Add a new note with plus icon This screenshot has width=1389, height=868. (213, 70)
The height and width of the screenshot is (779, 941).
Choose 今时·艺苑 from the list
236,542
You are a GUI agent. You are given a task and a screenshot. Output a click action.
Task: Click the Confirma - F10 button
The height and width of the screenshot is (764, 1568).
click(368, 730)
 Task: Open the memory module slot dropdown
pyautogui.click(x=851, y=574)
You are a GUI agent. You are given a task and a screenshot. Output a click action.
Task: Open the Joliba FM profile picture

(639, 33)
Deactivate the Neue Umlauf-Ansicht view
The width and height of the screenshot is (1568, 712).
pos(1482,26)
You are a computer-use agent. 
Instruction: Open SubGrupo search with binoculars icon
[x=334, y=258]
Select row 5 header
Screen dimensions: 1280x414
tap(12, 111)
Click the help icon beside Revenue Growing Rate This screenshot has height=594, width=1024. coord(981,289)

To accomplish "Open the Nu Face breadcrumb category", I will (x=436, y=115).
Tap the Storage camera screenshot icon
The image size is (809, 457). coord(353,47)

# # #

Please reproduce the data as it was given, with every line exact.

Add a new note with plus icon This screenshot has width=1389, height=868. (213, 70)
The height and width of the screenshot is (779, 941).
Choose 今时·艺苑 from the list
236,542
You are a GUI agent. You are given a task and a screenshot. Output a click action.
Task: Click the Confirma - F10 button
The height and width of the screenshot is (764, 1568).
click(368, 730)
 Task: Open the memory module slot dropdown
pyautogui.click(x=851, y=574)
You are a GUI agent. You are given a task and a screenshot. Output a click action.
Task: Open the Joliba FM profile picture

(639, 33)
Deactivate the Neue Umlauf-Ansicht view
The width and height of the screenshot is (1568, 712).
pos(1482,26)
You are a computer-use agent. 
Instruction: Open SubGrupo search with binoculars icon
[x=334, y=258]
Select row 5 header
Screen dimensions: 1280x414
tap(12, 111)
Click the help icon beside Revenue Growing Rate This screenshot has height=594, width=1024. coord(981,289)

To accomplish "Open the Nu Face breadcrumb category", I will (x=436, y=115).
Tap the Storage camera screenshot icon
The image size is (809, 457). coord(353,47)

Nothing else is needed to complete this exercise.